Estratto del testo -
.....

Giovanni ritorna a Chieri ed entra nella classe di Grammatica latina - Stima che ne hanno il professore ed i compagni - Sua umiltà - Ripetizione ai giovani chieresi - Riceve il Sacramento della Confermazione - Il Magistrato della Riforma e gli esami finali - Scuola domenicale a Morialdo - La prima Messa di D. Giuseppe Cafasso.


Capitolo 31

da Memorie Biografiche

del 11 ottobre 2006

  Venuto il novembre del 1832, Giovanni ritornò a Chieri in casa della signora Lucia Matta, che gli affidava di bel nuovo il suo figliuolo e lo dispensava dal pagare la pensione e dal provvedersi il vitto. Al collegio, per avere l'ammissione alla scuola, presentò l'attestato del parroco di aver egli frequentato le funzioni della parrocchia e fatta una volta al mese la Confessione sacramentale, come prescriveva agli alunni la legge in sul principiare di ogni anno scolastico. Promosso con buoni voti, Giovanni fece il suo ingresso, sicuro di sè, nella classe di grammatica, che corrispondeva alla nostra terza ginnasiale. Era per lui un trionfo. Il Can. Francesco Calosso e il Sac. Prof. Teol. Giovanni Bosco di Chieri, che poi fu dottore in lettere e filosofia nell'Accademia militare di Torino e professore di sacra eloquenza nella Regia Università, più volte parlarono con Monsignor Giovanni Cagliero e con altri della meravigliosa sua applicazione, per cui incominciando lo studio del latino in un sol anno avesse percorso tre classi e con splendida riuscita.

.....

Materiale fornito -
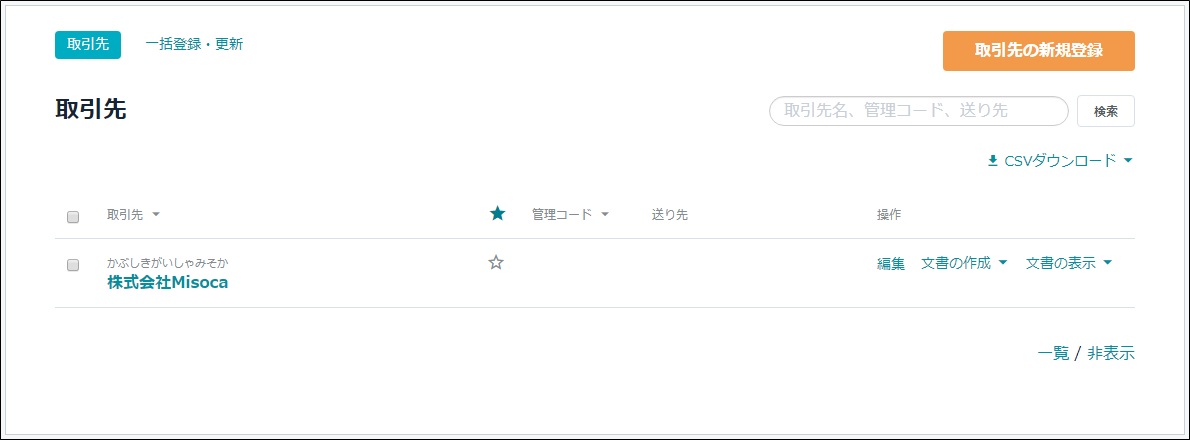Image resolution: width=1190 pixels, height=440 pixels.
Task: Click the filled star column header icon
Action: tap(497, 214)
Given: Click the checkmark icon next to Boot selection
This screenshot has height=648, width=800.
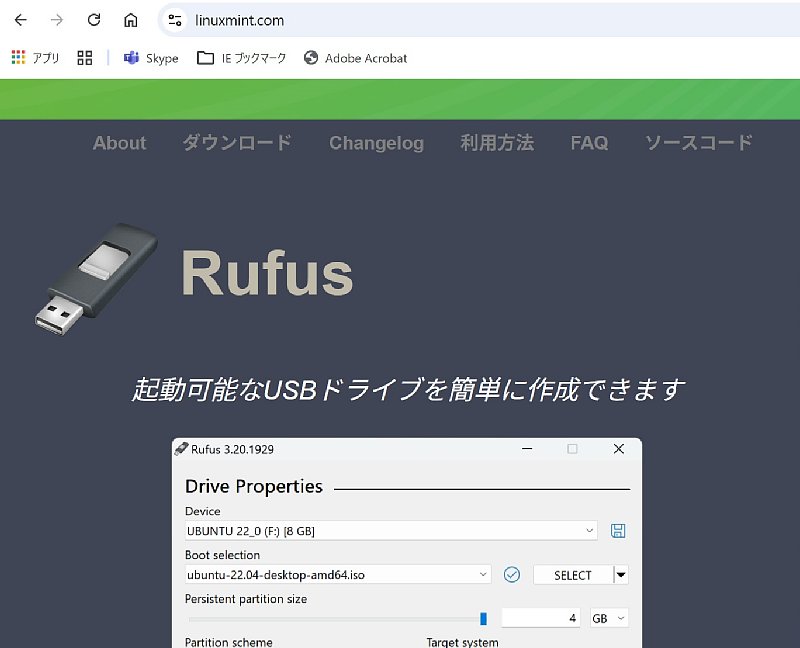Looking at the screenshot, I should (512, 575).
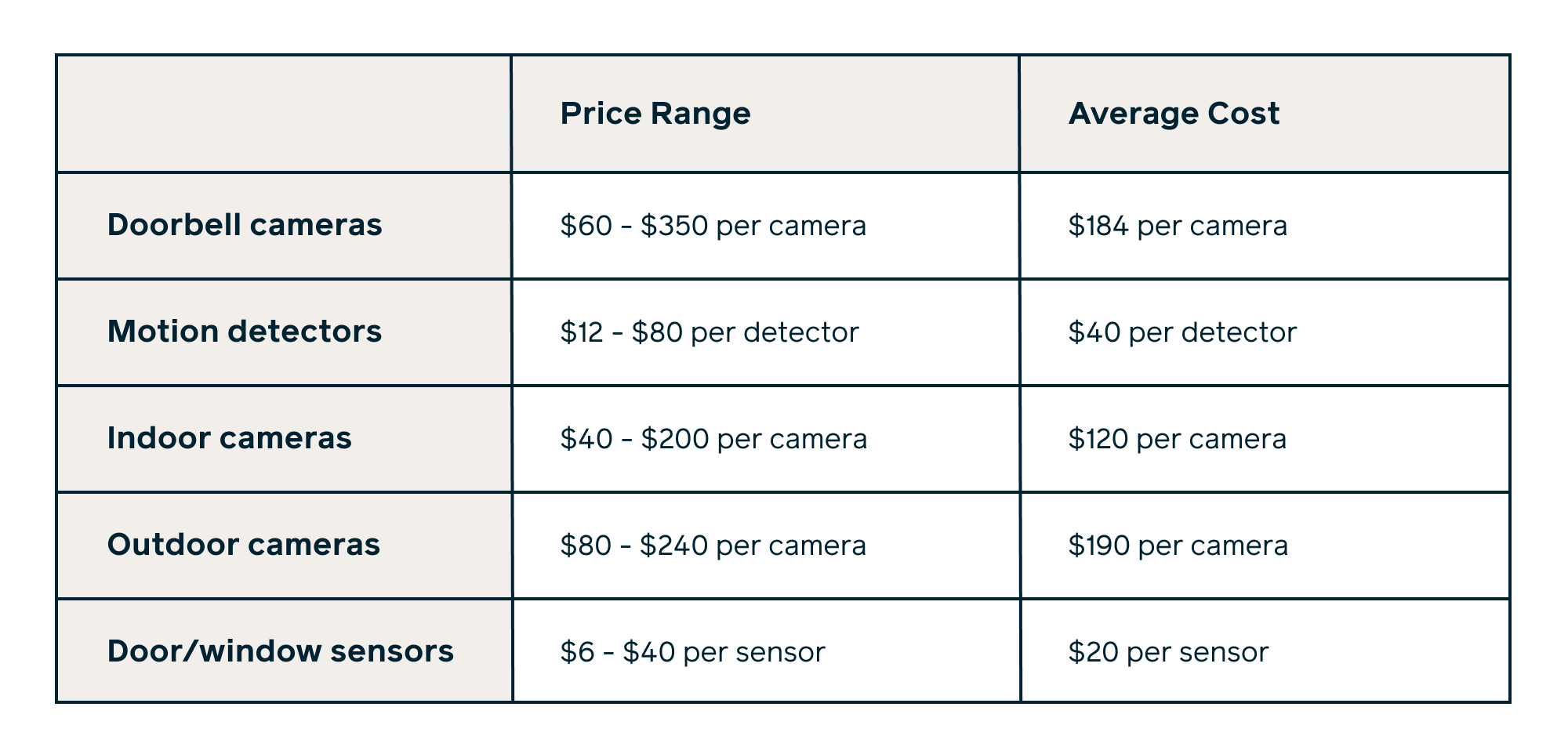Click the $6 - $40 per sensor range
The image size is (1568, 754).
click(692, 653)
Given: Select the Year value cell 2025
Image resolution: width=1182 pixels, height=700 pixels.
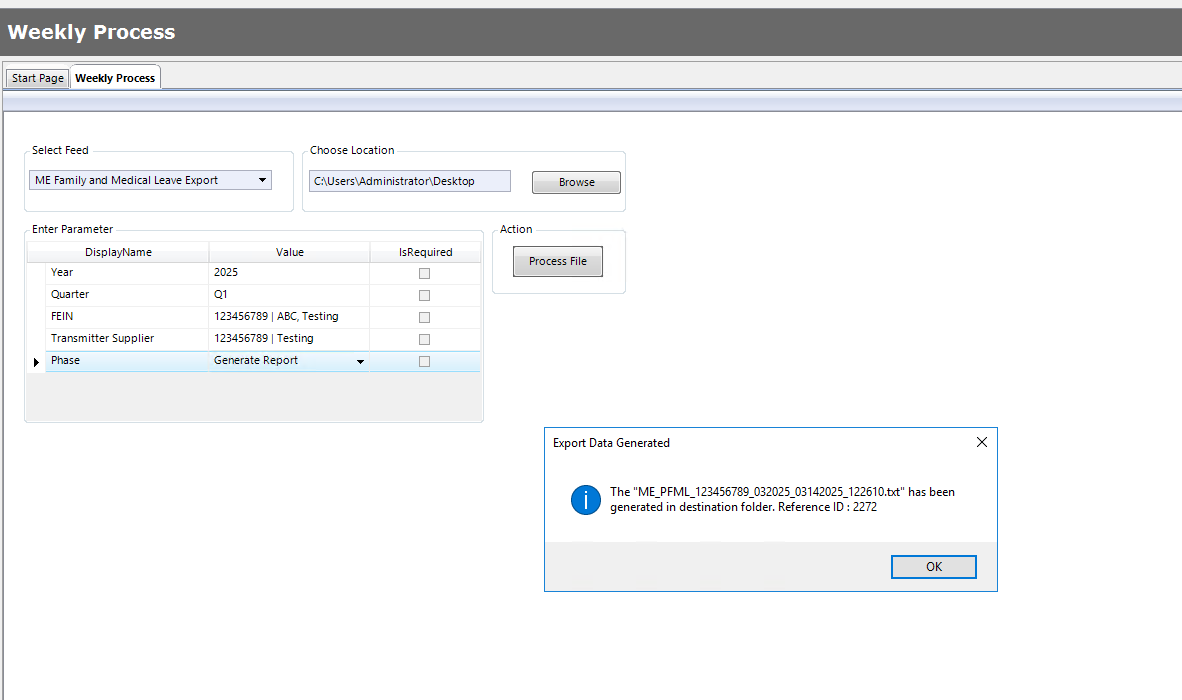Looking at the screenshot, I should click(289, 273).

.....

Compiti da svolgere -
(1) Aggiorna l'estratto tra "Giovanni ritorna a" e "D. Giuseppe Cafasso.", estremi inclusi, mettendo "Cresima" al posto di "Confermazione".
(2) Rispondi a queste domande in base all'estratto.
(a) In quale mese e anno Giovanni ritornò a Chieri?
(b) A quale classe corrispondeva la classe di grammatica in cui entrò Giovanni?
(c) Quante classi percorse Giovanni in un solo anno?
(3) Elenca tutte le persone chiamate per nome nel paragrafo dell'estratto che comincia con "Venuto il novembre del 1832".
Il materiale riportato proviene da una fonte diversa da quella dell'estratto.

Risposte date -
(1)
Giovanni ritorna a Chieri ed entra nella classe di Grammatica latina - Stima che ne hanno il professore ed i compagni - Sua umiltà - Ripetizione ai giovani chieresi - Riceve il Sacramento della Cresima - Il Magistrato della Riforma e gli esami finali - Scuola domenicale a Morialdo - La prima Messa di D. Giuseppe Cafasso.

(2)
(a) Nel novembre del 1832.
(b) Alla terza ginnasiale.
(c) Tre classi.

(3)
Giovanni
la signora Lucia Matta
il Can. Francesco Calosso
il Sac. Prof. Teol. Giovanni Bosco di Chieri
Monsignor Giovanni Cagliero